Required work: Please print every record below exactly as it appears, but leave out the pictures.

Available data:

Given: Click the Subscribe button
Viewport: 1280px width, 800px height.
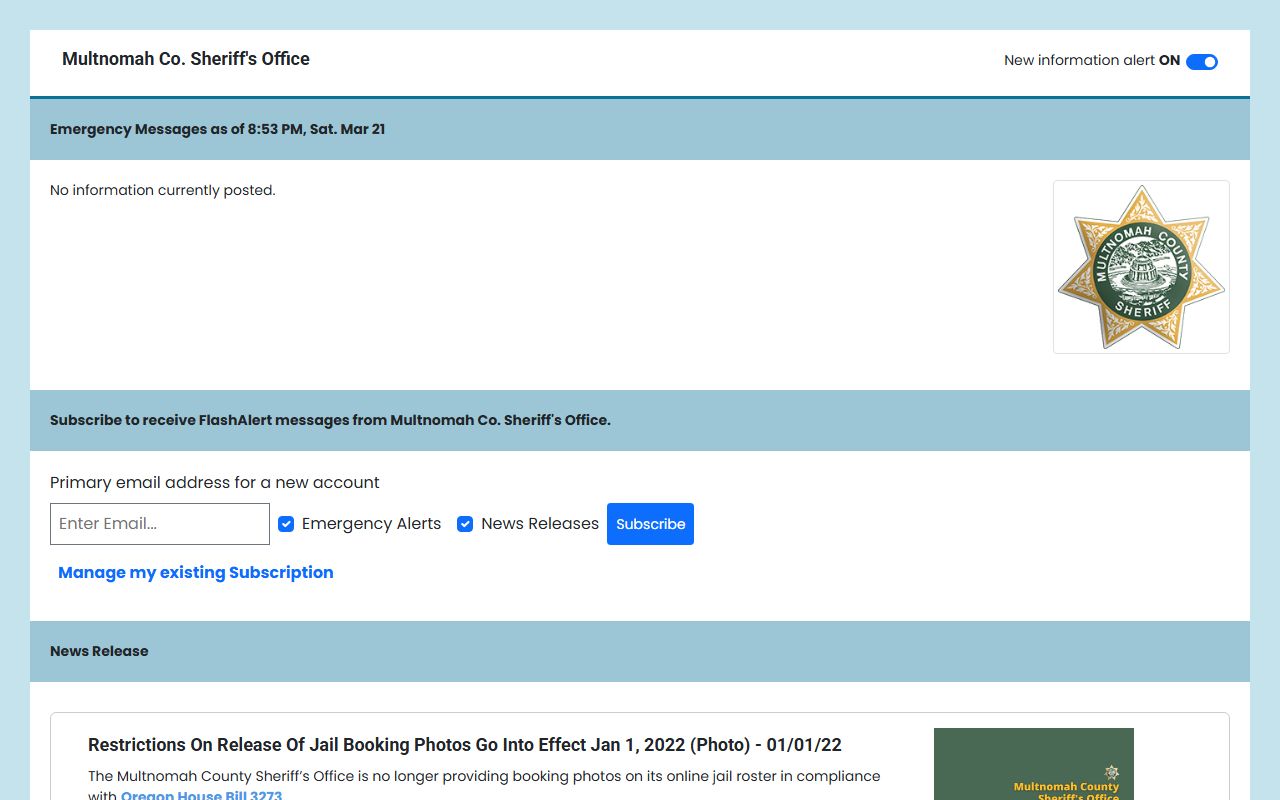Looking at the screenshot, I should point(650,524).
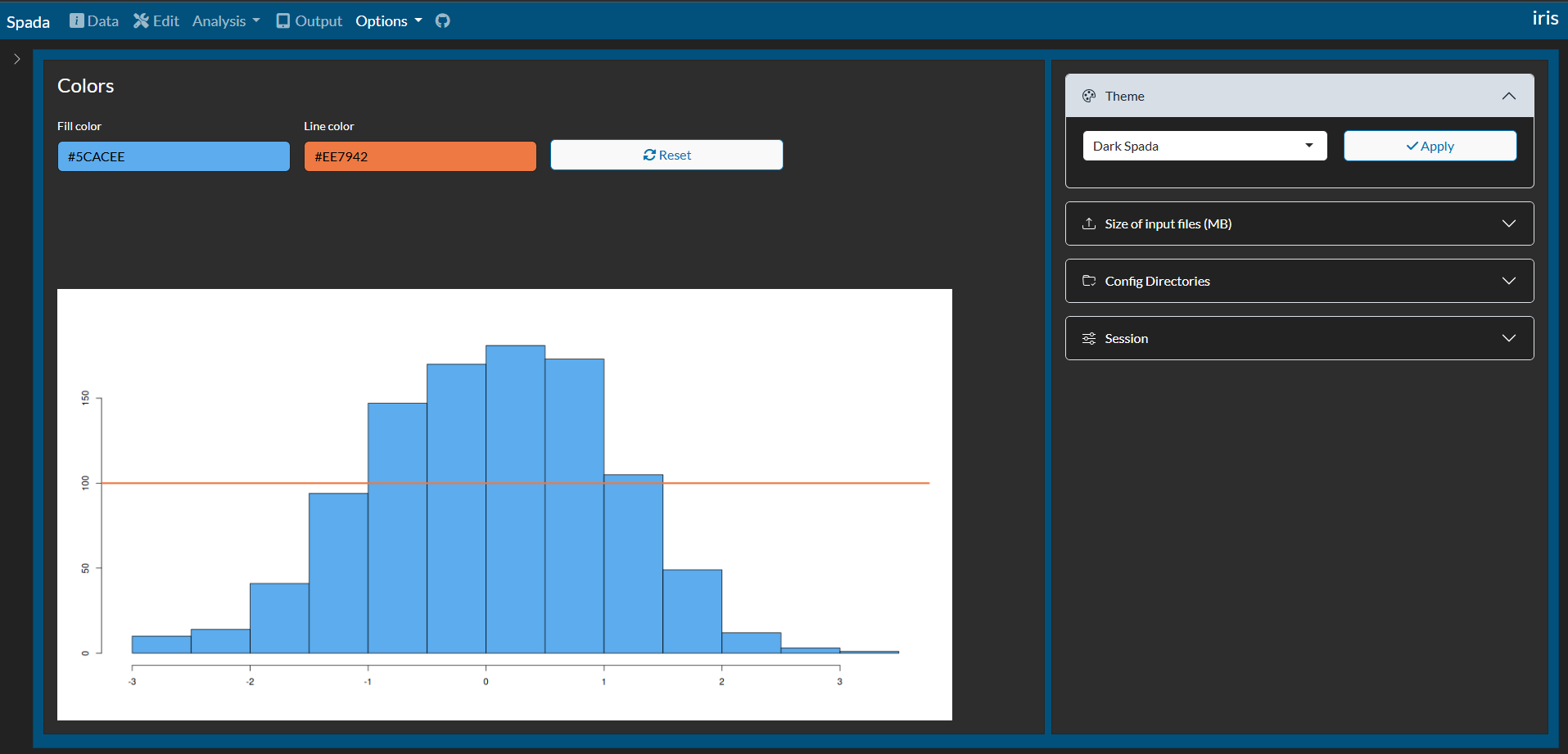The width and height of the screenshot is (1568, 754).
Task: Expand the Session section
Action: pos(1508,338)
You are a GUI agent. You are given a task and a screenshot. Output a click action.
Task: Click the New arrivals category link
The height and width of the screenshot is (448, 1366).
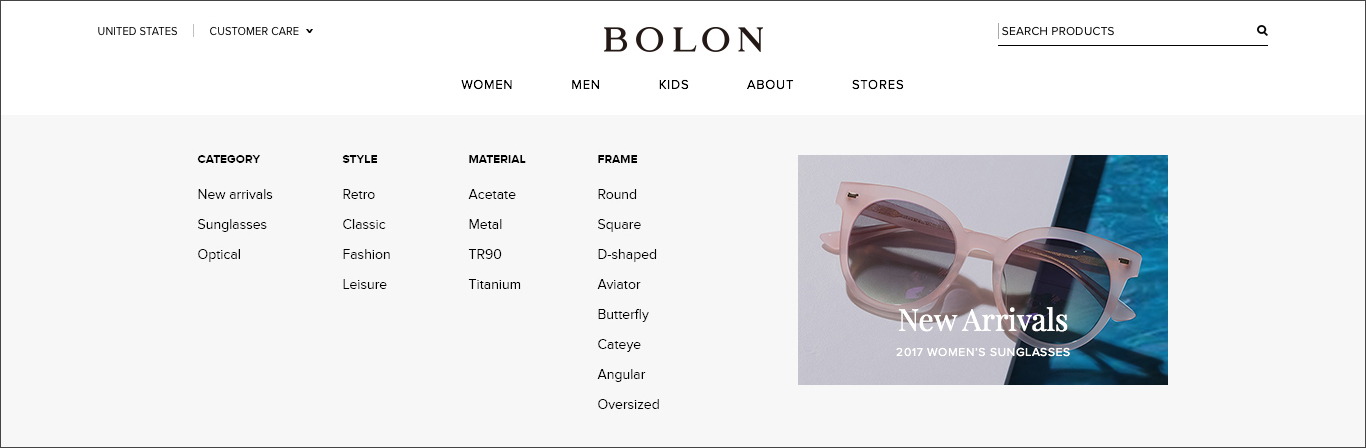pyautogui.click(x=235, y=195)
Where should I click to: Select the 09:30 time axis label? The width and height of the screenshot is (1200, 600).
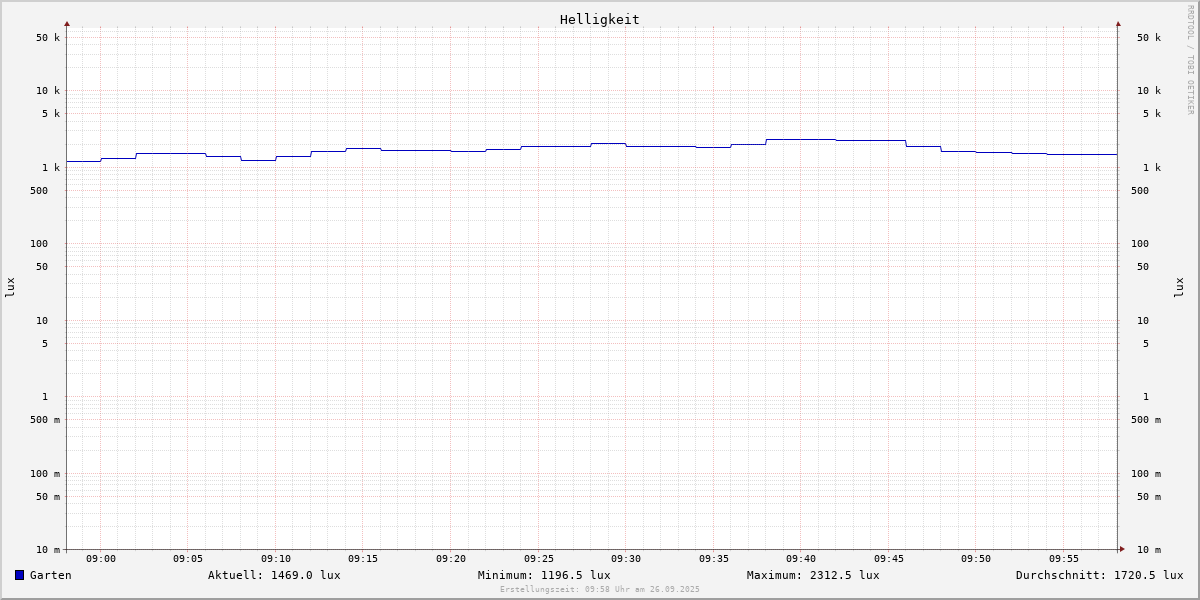[x=626, y=559]
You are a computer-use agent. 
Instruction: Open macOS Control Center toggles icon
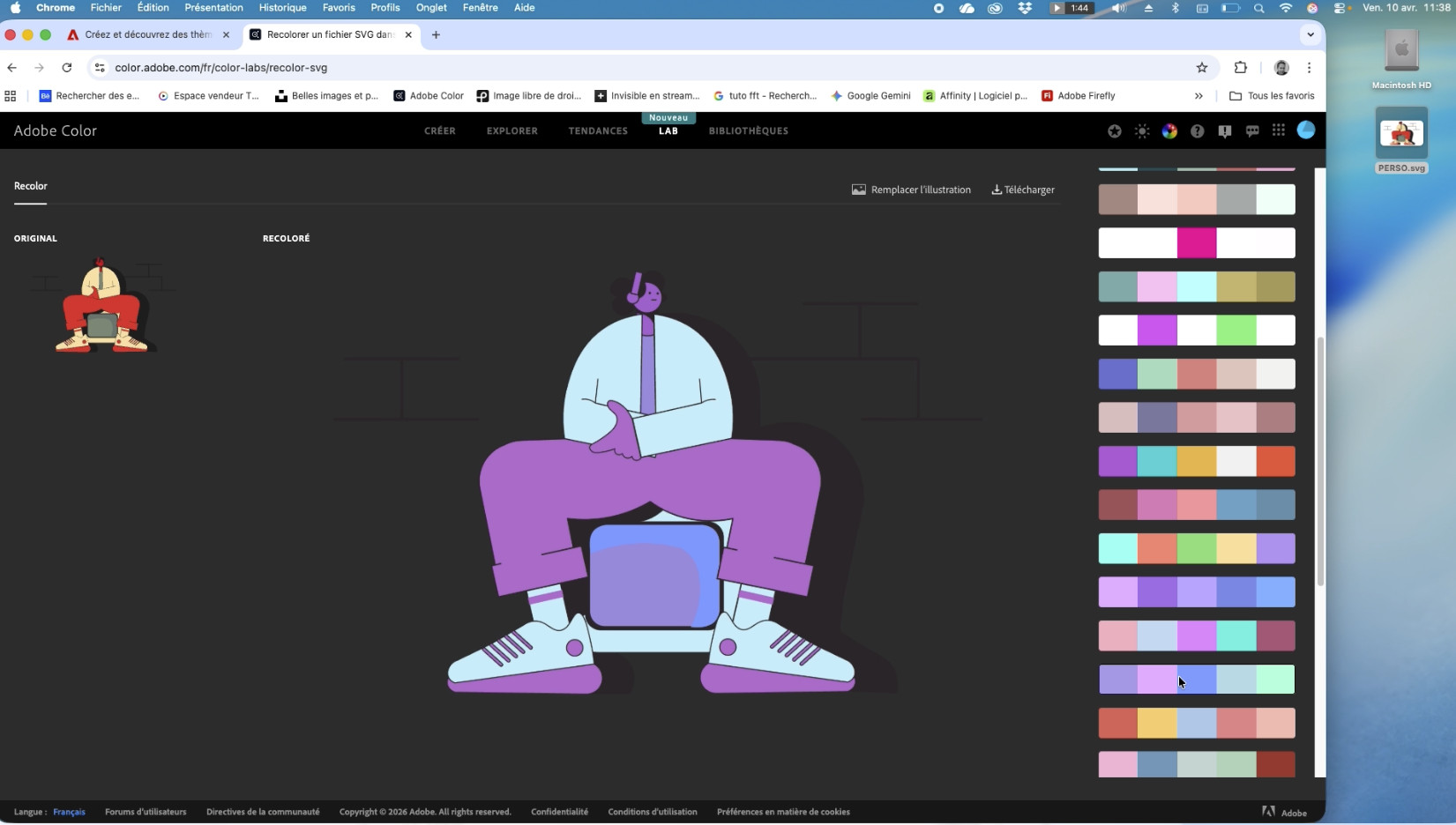1340,8
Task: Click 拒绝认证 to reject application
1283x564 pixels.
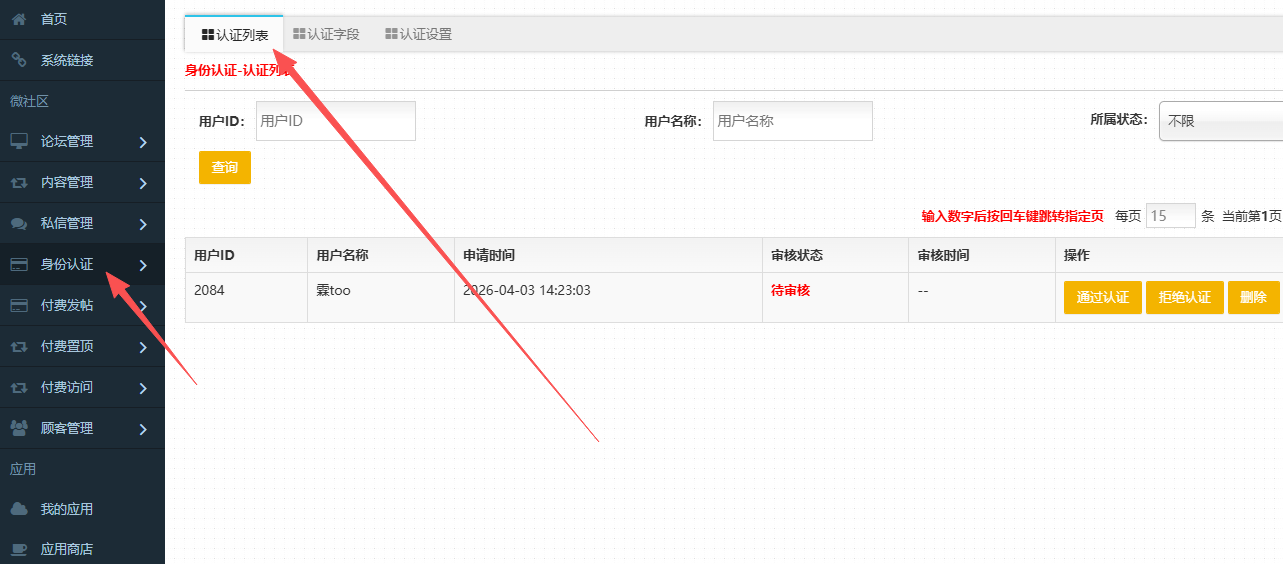Action: (x=1184, y=298)
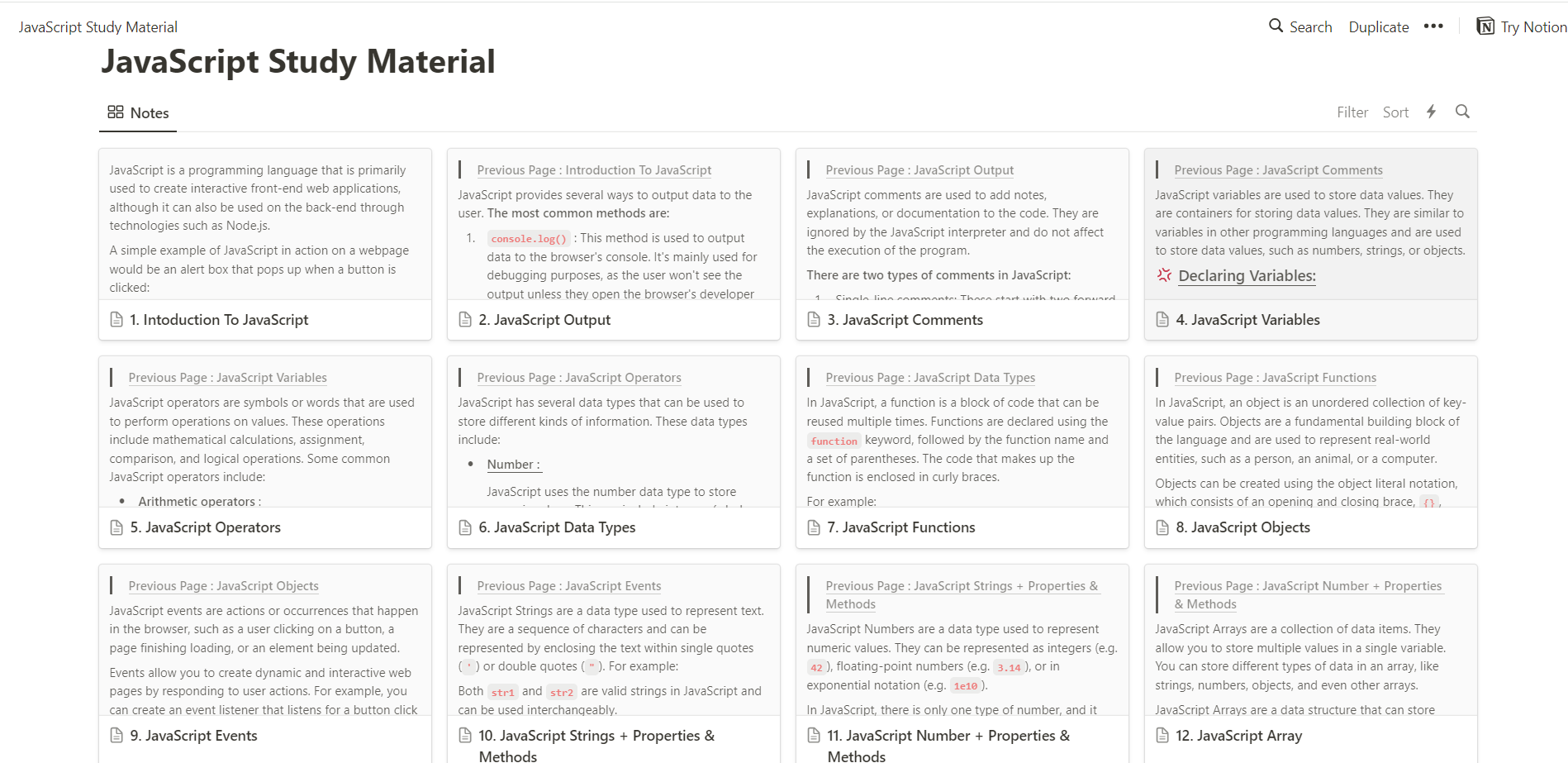Click the Duplicate button
The width and height of the screenshot is (1568, 763).
coord(1378,27)
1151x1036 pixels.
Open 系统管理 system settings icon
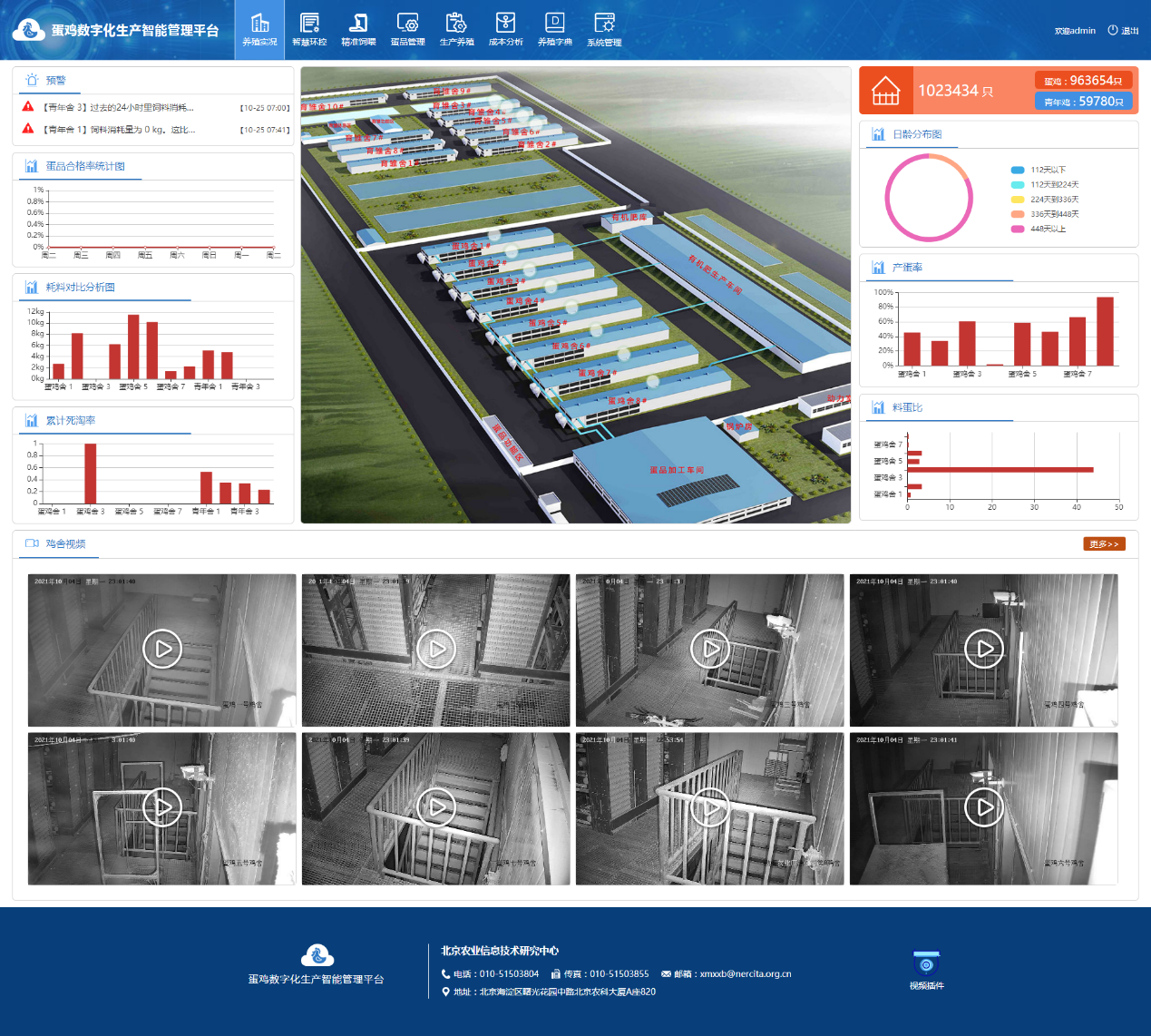604,29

Exercise response:
Given: Click the Subscribe button
Viewport: 1280px width, 800px height.
Looking at the screenshot, I should point(650,524).
The width and height of the screenshot is (1568, 754).
Task: Expand the Session section
Action: pos(1508,338)
You are a GUI agent. You are given a task and a screenshot. Output a click action.
Task: Click the New arrivals category link
The height and width of the screenshot is (448, 1366).
pyautogui.click(x=235, y=195)
Where should I click to: Select the 09:30 time axis label? The width and height of the screenshot is (1200, 600).
[x=626, y=559]
You are a computer-use agent. 
Instruction: Open macOS Control Center toggles icon
1340,8
Task: Click 拒绝认证 to reject application
1283x564 pixels.
Action: (x=1184, y=298)
Click the Duplicate button
The width and height of the screenshot is (1568, 763).
coord(1378,27)
1151x1036 pixels.
Open 系统管理 system settings icon
604,29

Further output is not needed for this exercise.